Following an 1872 merger with the Cape Cod Railroad, the Railroad inaugurated the Old Colony Line, offering rail service to Woods Hole and transfer to a steamship–owned by the subsidiary Old Colony Steamship Company–for those continuing on to Martha’s Vineyard or Nantucket. Around the same time, the independent Martha’s Vineyard Railroad Company obtained a charter for a railroad on the island. Constructed in just 8 weeks and completed in August 1874, the route ran from the steamship dock at Oak Bluffs, east to Edgartown, then south to Katama. A couple of years later the line was extended to South Beach for a total run of nine miles. The Railroad never achieved a sound financial footing, and in 1892 was sold to the Old Colony Steamship Company, though it ceased operation soon thereafter.

This mammoth broadside, some 2 ½ by 3 ½ feet, was almost certainly issued by the Old Colony Railroad or Old Colony Steamship Company to promote its intermodal steamship and rail service from Wood’s Hole to Nantucket, Oak Bluffs, and other destinations on Marths’a Vineyard.

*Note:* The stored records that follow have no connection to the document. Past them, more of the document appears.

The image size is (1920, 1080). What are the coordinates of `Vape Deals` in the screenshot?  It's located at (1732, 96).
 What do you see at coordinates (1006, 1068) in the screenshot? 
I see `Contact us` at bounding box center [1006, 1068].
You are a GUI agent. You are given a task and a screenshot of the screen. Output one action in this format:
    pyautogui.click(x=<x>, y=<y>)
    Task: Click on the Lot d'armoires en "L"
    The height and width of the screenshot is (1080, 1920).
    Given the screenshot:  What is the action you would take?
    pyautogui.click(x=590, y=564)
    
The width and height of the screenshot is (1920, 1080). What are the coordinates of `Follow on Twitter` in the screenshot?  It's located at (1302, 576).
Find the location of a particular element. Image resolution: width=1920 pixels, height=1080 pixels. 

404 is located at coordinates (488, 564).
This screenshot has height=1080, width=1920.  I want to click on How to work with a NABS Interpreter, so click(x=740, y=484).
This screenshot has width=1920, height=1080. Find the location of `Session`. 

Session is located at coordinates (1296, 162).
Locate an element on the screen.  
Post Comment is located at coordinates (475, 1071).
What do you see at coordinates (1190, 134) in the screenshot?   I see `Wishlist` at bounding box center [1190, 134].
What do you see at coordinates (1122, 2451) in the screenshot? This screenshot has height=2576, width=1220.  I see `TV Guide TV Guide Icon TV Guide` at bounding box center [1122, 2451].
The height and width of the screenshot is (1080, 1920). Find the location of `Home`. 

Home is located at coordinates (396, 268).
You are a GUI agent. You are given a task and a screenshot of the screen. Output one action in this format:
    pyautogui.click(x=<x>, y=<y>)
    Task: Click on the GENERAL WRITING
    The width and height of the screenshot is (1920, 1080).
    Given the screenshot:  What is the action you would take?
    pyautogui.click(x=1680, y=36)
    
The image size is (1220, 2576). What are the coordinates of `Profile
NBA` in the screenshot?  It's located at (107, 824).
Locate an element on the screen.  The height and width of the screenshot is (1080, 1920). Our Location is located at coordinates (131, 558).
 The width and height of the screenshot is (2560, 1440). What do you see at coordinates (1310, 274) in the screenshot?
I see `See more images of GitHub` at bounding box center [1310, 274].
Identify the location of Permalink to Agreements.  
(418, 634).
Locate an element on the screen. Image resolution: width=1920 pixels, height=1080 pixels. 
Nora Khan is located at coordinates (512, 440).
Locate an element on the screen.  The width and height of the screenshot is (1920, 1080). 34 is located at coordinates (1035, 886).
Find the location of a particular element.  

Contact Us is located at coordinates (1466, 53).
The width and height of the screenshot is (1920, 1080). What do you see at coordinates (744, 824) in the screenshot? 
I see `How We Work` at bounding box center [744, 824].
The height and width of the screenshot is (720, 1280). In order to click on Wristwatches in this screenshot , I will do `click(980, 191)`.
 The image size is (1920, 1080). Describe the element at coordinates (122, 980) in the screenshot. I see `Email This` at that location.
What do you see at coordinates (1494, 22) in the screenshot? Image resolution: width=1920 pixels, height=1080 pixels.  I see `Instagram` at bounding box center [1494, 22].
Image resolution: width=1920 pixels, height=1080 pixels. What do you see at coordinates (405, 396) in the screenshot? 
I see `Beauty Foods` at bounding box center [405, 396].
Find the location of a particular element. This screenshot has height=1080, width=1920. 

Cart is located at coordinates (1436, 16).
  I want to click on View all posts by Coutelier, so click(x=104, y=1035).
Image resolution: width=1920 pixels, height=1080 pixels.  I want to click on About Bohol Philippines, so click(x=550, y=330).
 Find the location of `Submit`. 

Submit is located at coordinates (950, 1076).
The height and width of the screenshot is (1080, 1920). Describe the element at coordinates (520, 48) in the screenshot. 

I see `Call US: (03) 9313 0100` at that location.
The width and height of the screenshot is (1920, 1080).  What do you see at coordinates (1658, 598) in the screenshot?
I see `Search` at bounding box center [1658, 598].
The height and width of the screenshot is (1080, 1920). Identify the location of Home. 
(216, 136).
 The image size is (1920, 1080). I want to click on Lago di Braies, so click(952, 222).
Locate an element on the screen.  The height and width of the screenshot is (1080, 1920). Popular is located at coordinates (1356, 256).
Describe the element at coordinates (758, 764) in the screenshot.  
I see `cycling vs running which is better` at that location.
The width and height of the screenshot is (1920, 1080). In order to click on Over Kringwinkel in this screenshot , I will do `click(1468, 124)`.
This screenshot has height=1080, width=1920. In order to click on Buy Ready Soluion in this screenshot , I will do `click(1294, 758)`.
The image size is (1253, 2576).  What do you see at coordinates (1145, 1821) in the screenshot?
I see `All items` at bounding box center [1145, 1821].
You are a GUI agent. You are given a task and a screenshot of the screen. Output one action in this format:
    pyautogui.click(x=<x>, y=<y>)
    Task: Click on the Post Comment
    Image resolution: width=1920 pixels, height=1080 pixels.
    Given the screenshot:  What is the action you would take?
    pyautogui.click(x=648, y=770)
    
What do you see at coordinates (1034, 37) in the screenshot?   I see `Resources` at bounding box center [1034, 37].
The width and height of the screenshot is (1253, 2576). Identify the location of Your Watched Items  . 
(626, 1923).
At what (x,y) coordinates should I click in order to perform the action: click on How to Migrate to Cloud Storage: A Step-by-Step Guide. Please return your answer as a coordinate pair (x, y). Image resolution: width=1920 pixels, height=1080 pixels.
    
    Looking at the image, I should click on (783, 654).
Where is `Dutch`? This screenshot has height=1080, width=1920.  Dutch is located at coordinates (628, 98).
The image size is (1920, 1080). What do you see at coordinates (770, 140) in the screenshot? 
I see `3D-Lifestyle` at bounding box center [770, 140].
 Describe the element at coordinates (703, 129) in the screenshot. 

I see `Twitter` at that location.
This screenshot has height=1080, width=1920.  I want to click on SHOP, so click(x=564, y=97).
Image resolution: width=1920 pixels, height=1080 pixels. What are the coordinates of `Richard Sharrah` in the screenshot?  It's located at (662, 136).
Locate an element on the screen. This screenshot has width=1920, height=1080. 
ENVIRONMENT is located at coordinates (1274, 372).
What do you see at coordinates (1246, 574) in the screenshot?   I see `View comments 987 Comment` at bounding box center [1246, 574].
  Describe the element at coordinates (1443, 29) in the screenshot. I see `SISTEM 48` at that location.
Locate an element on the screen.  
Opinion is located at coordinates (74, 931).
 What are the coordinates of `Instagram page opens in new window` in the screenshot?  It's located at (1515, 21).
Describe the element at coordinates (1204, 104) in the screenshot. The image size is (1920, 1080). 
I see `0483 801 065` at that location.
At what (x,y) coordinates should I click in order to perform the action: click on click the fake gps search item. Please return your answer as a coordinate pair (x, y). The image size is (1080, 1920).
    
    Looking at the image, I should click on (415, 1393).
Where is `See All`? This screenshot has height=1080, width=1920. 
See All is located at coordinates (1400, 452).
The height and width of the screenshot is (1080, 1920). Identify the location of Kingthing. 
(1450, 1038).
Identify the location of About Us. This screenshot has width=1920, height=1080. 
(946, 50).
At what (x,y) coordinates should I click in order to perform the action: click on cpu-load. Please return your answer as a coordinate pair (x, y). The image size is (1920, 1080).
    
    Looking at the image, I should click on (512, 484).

The inclusion of Katama implies that it was issued some time after the opening of the Martha’s Vineyard Railroad in 1874 and before service ceased in or around 1892. The large size, bold lettering and vibrant color render it a superb display piece.

Not in OCLC as of October 2020, and I find no record of the broadside having appeared on the antiquarian market.